Like his predecessors, Ptolemy XIII built on the temples, and there are pictures of him between two goddesses in the favorite mode and in other situations. In spite of this he is spoken of as the “most idle and worthless of the Ptolemies.” His life “idle, worthless, devoted to the orgies of Dionysus (whence his title), and disgracing himself by public competitions on the flute (whence his nick-name), he has not a good word recorded of him.” And Cicero says he was plaintive and persuasive when in need, but worthless and tyrannous when in power. The direct testimony of Cicero and Diodorus Siculus (which we possess) in regard to this period is of great value.

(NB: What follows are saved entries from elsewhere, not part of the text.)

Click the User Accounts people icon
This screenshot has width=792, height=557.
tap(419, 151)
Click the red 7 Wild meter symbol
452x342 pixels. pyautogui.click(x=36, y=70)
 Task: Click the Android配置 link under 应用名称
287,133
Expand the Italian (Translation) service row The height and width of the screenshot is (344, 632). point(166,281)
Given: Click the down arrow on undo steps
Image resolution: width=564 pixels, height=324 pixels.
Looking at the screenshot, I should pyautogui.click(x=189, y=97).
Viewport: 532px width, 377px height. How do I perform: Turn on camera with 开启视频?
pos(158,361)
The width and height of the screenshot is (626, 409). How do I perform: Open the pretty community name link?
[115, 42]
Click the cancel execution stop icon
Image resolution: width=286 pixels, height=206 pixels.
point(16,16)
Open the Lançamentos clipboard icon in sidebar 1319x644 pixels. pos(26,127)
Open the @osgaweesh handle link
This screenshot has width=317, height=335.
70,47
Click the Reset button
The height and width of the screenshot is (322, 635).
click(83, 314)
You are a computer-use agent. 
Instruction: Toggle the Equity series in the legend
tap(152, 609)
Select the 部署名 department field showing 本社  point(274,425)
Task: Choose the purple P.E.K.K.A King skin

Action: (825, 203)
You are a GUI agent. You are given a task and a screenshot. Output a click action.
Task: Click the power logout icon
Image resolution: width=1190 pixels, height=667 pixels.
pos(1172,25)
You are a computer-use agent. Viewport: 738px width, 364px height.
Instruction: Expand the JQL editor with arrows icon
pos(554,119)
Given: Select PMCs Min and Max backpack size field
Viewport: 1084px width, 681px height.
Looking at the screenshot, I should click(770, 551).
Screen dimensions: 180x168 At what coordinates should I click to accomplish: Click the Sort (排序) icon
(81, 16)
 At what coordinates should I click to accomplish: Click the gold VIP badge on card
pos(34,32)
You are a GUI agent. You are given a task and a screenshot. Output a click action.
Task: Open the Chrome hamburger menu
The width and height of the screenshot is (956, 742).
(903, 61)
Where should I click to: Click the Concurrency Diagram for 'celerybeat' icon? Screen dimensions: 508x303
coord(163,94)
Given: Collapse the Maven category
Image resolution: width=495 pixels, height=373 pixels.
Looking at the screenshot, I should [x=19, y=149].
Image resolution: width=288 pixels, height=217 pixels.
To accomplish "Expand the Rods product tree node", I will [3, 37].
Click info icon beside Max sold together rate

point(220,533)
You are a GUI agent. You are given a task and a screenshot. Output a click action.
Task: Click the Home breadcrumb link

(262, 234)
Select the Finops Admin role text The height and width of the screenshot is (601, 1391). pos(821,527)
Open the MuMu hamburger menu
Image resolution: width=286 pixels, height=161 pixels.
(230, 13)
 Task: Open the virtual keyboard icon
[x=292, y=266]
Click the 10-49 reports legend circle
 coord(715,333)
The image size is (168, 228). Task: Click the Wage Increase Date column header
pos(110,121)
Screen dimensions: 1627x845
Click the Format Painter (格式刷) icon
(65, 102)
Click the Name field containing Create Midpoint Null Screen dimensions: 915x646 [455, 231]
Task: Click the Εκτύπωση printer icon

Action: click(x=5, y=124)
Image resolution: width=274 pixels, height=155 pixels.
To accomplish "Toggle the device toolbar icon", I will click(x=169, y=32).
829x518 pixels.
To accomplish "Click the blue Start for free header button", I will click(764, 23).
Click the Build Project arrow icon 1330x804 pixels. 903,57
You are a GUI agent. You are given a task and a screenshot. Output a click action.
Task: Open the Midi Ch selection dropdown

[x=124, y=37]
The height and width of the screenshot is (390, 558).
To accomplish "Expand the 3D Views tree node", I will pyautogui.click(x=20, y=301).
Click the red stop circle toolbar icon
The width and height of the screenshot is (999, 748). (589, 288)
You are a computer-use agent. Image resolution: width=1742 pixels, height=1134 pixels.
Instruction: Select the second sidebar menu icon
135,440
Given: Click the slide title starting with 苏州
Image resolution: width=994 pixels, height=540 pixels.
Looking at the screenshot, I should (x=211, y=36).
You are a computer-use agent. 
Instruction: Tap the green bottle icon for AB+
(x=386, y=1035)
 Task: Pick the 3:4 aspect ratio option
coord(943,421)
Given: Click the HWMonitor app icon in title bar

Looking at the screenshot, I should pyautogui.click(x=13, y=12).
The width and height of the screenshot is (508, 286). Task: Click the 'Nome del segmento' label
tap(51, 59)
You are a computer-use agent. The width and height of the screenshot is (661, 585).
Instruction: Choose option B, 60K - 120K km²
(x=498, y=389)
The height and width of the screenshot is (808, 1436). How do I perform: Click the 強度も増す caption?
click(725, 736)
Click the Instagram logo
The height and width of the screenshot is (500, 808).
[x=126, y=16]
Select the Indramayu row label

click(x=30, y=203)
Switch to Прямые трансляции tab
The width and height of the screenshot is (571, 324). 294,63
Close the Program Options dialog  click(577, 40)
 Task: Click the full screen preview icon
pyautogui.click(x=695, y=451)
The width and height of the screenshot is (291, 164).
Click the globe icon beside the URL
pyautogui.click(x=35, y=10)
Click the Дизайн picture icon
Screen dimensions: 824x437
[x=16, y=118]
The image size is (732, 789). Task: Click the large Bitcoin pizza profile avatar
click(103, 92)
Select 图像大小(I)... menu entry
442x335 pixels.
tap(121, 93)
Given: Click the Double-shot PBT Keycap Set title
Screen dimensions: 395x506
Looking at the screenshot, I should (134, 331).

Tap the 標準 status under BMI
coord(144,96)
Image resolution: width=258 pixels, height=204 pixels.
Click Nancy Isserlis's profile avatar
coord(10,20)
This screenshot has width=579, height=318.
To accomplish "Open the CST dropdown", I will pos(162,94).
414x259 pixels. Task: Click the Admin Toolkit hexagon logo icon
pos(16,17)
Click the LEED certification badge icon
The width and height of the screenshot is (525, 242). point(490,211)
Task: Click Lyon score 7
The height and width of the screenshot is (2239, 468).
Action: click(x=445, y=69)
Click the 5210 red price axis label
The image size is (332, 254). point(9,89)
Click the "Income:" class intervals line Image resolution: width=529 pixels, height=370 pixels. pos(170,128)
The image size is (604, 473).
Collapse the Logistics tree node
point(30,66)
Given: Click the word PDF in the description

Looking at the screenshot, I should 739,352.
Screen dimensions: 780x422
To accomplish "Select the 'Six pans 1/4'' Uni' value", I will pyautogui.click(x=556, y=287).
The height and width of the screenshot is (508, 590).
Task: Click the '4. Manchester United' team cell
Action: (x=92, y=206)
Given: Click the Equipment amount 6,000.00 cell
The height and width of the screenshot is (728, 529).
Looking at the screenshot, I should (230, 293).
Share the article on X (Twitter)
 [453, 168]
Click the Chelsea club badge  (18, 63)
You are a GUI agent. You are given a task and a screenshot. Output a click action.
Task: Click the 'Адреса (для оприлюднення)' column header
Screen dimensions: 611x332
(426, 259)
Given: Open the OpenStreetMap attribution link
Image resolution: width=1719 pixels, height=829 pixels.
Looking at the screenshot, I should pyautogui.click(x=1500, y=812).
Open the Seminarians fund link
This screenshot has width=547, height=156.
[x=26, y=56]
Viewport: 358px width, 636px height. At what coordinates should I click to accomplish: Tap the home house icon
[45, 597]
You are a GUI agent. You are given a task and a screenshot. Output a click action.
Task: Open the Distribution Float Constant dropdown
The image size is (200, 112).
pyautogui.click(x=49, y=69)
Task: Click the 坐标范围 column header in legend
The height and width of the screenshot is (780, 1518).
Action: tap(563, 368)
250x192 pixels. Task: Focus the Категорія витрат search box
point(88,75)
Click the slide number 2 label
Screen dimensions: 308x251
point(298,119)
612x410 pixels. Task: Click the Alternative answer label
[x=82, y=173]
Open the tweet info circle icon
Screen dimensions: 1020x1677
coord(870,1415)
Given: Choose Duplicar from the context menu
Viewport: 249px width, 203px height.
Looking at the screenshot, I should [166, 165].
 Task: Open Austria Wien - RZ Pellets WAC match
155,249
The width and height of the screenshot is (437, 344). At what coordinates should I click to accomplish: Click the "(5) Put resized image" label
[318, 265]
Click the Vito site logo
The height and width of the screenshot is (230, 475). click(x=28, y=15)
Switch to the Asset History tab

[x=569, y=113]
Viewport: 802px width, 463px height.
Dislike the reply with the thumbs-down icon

It was the debasing of the coinage that especially caused the revolt that obliged Auletes to flee the country, in addition to the fact that he lent no help to his brother at Cyprus, overpowered by the Romans. Auletes had assumed the crown in 81 B. C., and kept possession for a number of years, but a revolt of the Alexandrians, for the reasons given above, forced him to fly in 58 B. C.

When he was thus driven from the country Cleopatra V, TryphÆna (whom some call his wife and some his eldest daughter), with the spirit of that dominant race of women, at once assumed the crown, of which, however, death deprived her within the year. She was followed by Berenike IV, possibly her daughter, certainly that of Auletes, who ruled for two years, marrying first Seleukos of the royal house of Syria (whom she put away, finding him weak and unsatisfactory), and substituted Archelaos, the high priest of Komana. Seleukos is supposed to have been the person who stole the golden coffin of Alexander the Great and replaced it by a glass one.

From subsequent events it is quite evident that Berenike IV possessed the usual characteristics of the Ptolemy women, both in capacity and ambition, having no intention of handing back the authority she had assumed to its previous possessor, her father though he might be.

But Auletes, either by persuasion or bribery, secured the powerful aid of the Romans, whom Egypt was no longer strong enough to resist. The Roman general Gabinius invaded Egypt and conquering in the battle put the husband of Berenike IV to death, restored Auletes and left him to mete out further retribution as he would.

No pleadings for mercy, no claims of relationship ever stayed the bloody hand of a Ptolemy from executing his will, and, doubtless regarding her as a traitor, Auletes put his daughter to death, of which details are not given. There then remained two daughters, Cleopatra and Arsinoe, and two sons merely called Ptolemy. Restored in 55 B. C. Ptolemy XIII only lived till 51 B. C. and died, bequeathing his kingdom jointly to his eldest daughter and son and disregarding the fact that he had virtually mortgaged it to the Romans he adjured them to carry out his intentions, calling all the gods to witness. A double copy of his will was made, the one being sent to Rome, the other kept in Alexandria.